-- begin Page extract --

As far as an algorithm goes, we can take the algorithm used to prove Dirac's theorem. The hypotheses of that theorem don't hold here, but the algorithm will still work with high probability. The strategy is this:

  1. Pick a path greedily: start at a vertex $v_1$, pick a vertex $v_2$ it is adjacent to, then pick a vertex $v_3$ adjacent to $v_2$, and so on. Repeat until you get stuck.
  2. Turn the path into a cycle: if it has endpoints $v_1$ and $v_\ell$, find adjacent vertices $v_i$ and $v_{i+1}$ on the path such that $v_{i+1}$ is adjacent to $v_1$ and $v_i$ is adjacent to $v_\ell$. Then the cycle is $v_1, \dots, v_i, v_\ell, \dots, v_{i+1}, v_1$.
  3. Turn the cycle into a longer path: if $v_{\ell+1}$ is a vertex not on the cycle, find a vertex $v$ on the cycle adjacent to $v_{\ell+1}$, and take the path starting next to $v$, going around the cycle, and then going to $v_{\ell+1}$.
  4. Repeat steps 2 and 3 until the path contains all the vertices.

All of these steps are quite likely to work individually. The problem is that to analyze how likely they are to work as a whole, we'd have to check edges of the graph multiple times, which doesn't preserve independence.

So instead, we will write our uniformly random graph $G$ as the union of graphs $G_0, G_1, \dots, G_{10 \log n}$, where $G_0$ contains each edge independently with probability $\frac14$, and $G_1, \dots, G_{10 \log n}$ contain each edge independently with probability $p$, chosen so that $\frac34(1-p)^{10 \log n} = \frac12$. Then the union will contain each edge with probability $\frac12$, so it will be the uniformly random graph. If we solve for $p$, we get $p = O(\frac{1}{\log n})$, but all we'll really need is for $p$ to be asymptotically bigger than $\frac{1}{\sqrt n}$.

Then I claim that:

  1. A greedy path chosen in $G_0$ will reach length $n - 5\log n$ with very high probability.
  2. Doing step 2 of the algorithm in any of the $G_1, \dots, G_{10 \log n}$ will work with very high probability.

-- end Page extract --
-- begin Extracted data --

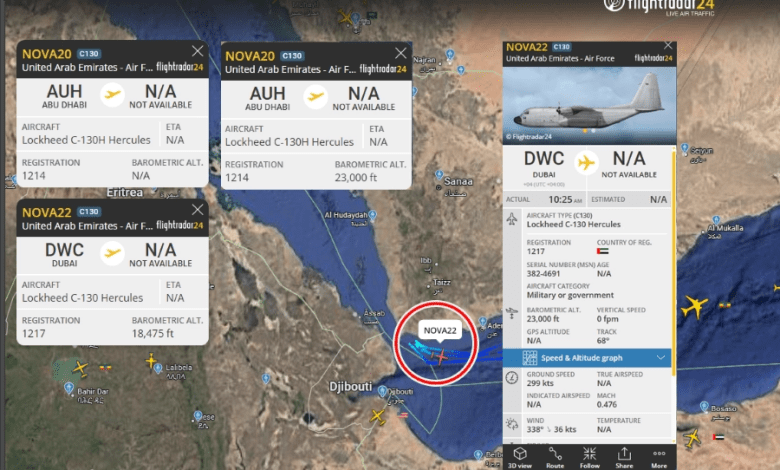The height and width of the screenshot is (470, 780).
Task: Click the Flightradar24 logo at top right
Action: pos(659,7)
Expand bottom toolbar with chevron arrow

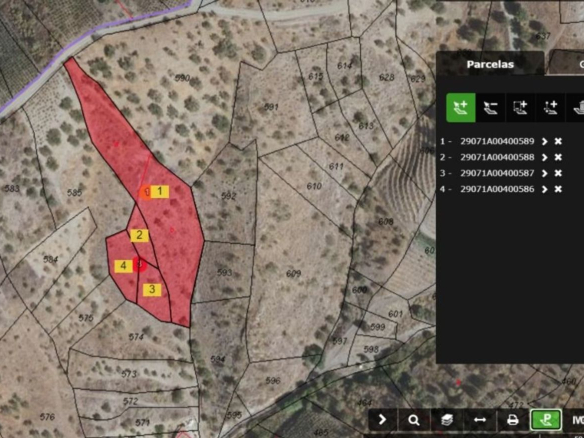(383, 420)
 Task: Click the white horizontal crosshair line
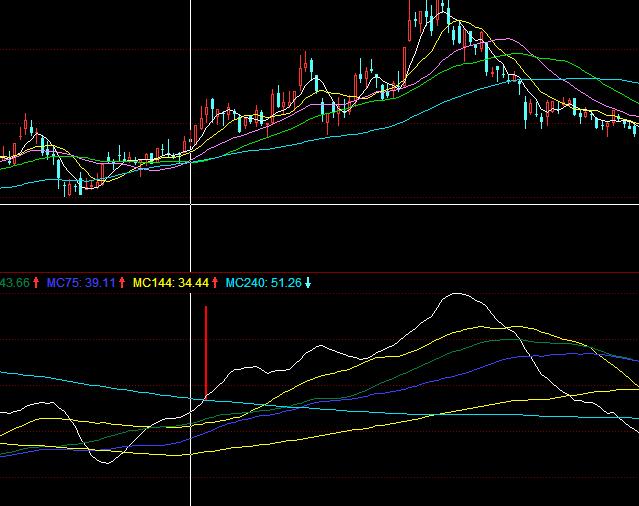pos(400,204)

-- end Extracted data --

Written task A -> In the random-graph algorithm passage, with what probability does $G_0$ contain each edge?
Written task B -> Write the next part of the random-graph algorithm passage, picking up after its last sentence.

Exercise response A -> $G_0$ contains each edge independently with probability $\frac14$.

Exercise response B ->
  3. Doing step 3 of the algorithm in any of the $G_1, \dots, G_{10 \log n}$ will work with very high probability.

Then we can just look at graphs $G_0, G_1, \dots$ sequentially as we go through the algorithm. This preserves independence, and if the edges we need will be in the graph $G_i$ we're looking at, they will be in the union $G$.

For the first claim: the probability that a greedy path will get stuck while there's still $5 \log n$ vertices to pick from is $(\frac34)^{5\log n} = n^{-5\log \frac43}$, so the probability is at most $n^{1 - 5\log \frac43} \approx n^{-0.43}$ that it ever gets stuck.

For the second claim: we have at least $\frac n2$ options for vertices $v_i$ and $v_{i+1}$, and each one works with probability $p^2$. The probability that none of them work is $(1-p^2)^{n/2} \le e^{-p^2n/2}$, which approaches $0$ as $n\to \infty$. (This is where we want $p \gg \frac{1}{\sqrt n}$, so that the exponent goes to $-\infty$ as $n\to\infty$. We actually want a bit better than that, because we want all $O(\log n)$ of these steps to work, so the probability should go to $0$ faster than $\frac{1}{\log n}$. But our $p$ is actually quite a bit larger than $\frac{1}{\sqrt n}$, so we have that wiggle room.)

For the third claim: we have at least $\frac n2$ options for the vertex $v$, and each works with probability $p$. The probability that none of them work is $(1-p)^{n/2} \le e^{-pn/2}$, which approaches $0$ as $n\to \infty$.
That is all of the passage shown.